» WHAT IS EXPECTED
Begin at the row that contains "SHOWROOM (478, 58)" and stop after the row that contains "June 2016 (108, 710)". Copy those rows, substituting "GET IN TOUCH" for "CONTACT US" and changing nothing else.

'''

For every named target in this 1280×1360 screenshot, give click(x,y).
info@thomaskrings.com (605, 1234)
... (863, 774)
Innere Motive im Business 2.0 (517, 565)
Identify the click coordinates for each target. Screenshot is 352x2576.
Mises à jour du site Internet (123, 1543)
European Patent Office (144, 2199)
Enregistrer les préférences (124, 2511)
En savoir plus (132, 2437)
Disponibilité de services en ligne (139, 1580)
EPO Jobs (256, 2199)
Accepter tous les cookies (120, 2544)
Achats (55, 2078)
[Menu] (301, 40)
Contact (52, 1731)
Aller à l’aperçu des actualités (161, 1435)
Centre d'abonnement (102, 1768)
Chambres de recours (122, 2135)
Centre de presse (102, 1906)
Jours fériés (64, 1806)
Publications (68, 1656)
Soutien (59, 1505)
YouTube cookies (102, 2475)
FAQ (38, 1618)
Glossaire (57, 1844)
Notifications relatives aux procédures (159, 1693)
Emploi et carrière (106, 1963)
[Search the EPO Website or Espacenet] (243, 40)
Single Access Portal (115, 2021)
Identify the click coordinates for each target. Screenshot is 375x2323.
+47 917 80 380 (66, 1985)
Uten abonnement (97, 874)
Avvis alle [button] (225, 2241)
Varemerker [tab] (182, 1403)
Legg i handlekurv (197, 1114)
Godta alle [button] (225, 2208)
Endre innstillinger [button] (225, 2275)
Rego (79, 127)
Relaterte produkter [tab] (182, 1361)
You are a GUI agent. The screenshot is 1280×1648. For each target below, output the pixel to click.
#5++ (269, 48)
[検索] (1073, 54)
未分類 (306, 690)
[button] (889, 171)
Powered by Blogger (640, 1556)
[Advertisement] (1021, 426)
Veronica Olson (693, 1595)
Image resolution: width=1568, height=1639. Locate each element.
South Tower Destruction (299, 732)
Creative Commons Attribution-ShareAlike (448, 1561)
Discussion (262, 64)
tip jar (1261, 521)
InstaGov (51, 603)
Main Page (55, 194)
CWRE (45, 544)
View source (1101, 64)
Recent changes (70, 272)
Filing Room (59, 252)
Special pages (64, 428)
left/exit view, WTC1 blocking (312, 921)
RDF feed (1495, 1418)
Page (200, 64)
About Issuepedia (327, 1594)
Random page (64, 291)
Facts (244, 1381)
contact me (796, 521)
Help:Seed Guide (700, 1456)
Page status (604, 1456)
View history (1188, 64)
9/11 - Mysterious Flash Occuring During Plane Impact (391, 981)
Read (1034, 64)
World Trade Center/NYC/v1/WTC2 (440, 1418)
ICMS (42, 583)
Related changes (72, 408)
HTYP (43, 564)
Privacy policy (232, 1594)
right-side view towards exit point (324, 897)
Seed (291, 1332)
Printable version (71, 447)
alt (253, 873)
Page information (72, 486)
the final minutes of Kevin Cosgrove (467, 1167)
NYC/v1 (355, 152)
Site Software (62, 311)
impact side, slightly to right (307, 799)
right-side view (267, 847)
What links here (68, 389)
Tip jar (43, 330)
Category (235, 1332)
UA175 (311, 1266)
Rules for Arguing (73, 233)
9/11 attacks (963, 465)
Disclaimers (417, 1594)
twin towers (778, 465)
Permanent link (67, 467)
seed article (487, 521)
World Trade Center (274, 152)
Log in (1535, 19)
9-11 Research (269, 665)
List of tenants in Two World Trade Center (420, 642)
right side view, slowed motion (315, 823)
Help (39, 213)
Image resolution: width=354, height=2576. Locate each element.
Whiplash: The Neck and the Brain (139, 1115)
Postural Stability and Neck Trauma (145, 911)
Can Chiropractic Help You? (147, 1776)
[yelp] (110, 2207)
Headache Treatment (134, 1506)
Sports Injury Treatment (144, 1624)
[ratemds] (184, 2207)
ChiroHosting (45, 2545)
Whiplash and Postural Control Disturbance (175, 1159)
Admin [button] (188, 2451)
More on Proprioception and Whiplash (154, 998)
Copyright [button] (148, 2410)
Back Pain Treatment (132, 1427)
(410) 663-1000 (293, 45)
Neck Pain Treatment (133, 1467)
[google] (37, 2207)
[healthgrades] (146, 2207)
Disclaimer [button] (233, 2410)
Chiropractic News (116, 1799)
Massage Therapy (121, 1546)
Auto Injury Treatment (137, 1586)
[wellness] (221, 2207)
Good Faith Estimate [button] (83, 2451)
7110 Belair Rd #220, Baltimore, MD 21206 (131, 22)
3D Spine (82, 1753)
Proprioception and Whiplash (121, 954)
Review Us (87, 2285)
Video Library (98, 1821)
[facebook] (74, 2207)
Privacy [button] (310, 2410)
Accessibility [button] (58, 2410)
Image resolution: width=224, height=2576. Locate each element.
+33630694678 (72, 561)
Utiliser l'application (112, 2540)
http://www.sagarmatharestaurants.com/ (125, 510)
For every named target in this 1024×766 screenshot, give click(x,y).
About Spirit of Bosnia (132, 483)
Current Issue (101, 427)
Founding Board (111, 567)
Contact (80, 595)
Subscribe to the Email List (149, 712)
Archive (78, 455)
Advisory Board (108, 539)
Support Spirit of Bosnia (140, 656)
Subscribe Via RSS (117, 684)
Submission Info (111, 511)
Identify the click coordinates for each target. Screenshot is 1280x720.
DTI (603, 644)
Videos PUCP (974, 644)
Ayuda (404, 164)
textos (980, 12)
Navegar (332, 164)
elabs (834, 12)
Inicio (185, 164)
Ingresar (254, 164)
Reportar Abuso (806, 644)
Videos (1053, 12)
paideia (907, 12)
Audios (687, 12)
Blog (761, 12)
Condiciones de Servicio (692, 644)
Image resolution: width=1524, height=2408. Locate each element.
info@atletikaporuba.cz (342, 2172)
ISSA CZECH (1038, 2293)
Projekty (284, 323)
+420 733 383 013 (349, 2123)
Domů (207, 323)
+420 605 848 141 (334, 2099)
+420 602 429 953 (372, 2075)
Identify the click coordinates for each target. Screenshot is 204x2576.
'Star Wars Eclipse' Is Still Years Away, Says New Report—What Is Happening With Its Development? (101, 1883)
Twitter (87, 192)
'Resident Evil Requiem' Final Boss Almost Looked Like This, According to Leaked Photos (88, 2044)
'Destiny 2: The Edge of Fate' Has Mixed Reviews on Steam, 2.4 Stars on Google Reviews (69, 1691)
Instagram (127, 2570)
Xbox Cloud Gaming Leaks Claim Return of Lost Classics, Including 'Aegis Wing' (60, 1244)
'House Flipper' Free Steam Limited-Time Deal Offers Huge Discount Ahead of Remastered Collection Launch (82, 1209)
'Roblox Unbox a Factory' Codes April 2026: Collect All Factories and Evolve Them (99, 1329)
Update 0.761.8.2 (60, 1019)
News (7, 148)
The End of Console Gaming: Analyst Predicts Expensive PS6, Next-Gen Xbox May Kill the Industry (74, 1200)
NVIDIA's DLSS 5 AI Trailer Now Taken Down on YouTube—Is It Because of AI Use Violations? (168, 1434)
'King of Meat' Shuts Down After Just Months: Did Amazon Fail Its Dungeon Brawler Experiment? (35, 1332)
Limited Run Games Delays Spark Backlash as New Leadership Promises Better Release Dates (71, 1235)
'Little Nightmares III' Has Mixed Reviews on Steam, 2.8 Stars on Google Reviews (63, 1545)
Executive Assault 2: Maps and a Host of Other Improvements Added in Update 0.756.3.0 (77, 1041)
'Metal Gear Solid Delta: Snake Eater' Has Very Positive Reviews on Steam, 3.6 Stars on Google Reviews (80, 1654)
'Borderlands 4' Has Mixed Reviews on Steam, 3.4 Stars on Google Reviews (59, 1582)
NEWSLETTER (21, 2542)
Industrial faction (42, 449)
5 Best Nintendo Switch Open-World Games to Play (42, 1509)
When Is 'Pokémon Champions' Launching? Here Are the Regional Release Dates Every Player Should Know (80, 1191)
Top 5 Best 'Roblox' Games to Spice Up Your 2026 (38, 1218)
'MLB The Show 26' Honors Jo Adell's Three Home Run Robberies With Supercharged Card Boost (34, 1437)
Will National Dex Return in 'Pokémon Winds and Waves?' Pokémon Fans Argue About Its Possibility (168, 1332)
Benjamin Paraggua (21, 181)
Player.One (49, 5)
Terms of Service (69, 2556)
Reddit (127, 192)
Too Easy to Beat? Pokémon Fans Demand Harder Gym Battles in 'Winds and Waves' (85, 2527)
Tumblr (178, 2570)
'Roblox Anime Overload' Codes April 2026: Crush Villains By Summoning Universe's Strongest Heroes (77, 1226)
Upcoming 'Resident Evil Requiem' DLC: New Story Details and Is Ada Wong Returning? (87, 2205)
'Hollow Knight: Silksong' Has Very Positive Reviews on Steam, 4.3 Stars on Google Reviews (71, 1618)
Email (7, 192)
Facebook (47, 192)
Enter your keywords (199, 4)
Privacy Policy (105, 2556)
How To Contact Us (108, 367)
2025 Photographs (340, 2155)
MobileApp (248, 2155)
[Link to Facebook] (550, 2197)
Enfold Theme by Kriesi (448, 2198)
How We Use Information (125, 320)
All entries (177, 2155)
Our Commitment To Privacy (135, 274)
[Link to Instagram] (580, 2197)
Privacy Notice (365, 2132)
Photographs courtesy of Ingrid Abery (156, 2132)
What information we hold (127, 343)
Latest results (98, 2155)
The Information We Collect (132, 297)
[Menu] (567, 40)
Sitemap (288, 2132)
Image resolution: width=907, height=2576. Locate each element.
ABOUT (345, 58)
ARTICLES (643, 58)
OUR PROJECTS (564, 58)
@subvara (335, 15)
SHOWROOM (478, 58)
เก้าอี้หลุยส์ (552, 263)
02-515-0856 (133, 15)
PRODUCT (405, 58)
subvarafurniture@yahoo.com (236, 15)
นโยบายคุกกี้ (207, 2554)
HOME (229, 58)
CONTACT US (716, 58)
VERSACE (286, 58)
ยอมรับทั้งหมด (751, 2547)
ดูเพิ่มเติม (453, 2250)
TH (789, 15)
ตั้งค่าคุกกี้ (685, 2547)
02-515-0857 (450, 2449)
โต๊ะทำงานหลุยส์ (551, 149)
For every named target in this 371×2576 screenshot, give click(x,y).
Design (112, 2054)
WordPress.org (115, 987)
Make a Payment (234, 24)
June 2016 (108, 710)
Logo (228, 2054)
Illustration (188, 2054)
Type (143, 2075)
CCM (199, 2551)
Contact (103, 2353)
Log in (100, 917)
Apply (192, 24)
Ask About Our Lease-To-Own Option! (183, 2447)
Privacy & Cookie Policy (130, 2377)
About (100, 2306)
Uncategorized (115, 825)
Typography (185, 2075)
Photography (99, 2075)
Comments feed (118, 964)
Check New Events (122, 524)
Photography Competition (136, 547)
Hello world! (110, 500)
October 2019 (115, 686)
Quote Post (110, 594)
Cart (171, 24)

'''

» EXERCISE RESPONSE
SHOWROOM (478, 58)
เก้าอี้หลุยส์ (552, 263)
02-515-0856 (133, 15)
PRODUCT (405, 58)
subvarafurniture@yahoo.com (236, 15)
นโยบายคุกกี้ (207, 2554)
HOME (229, 58)
GET IN TOUCH (716, 58)
VERSACE (286, 58)
ยอมรับทั้งหมด (751, 2547)
ดูเพิ่มเติม (453, 2250)
TH (789, 15)
ตั้งค่าคุกกี้ (685, 2547)
02-515-0857 (450, 2449)
โต๊ะทำงานหลุยส์ (551, 149)
For every named target in this 371×2576 screenshot, give click(x,y).
Design (112, 2054)
WordPress.org (115, 987)
Make a Payment (234, 24)
June 2016 (108, 710)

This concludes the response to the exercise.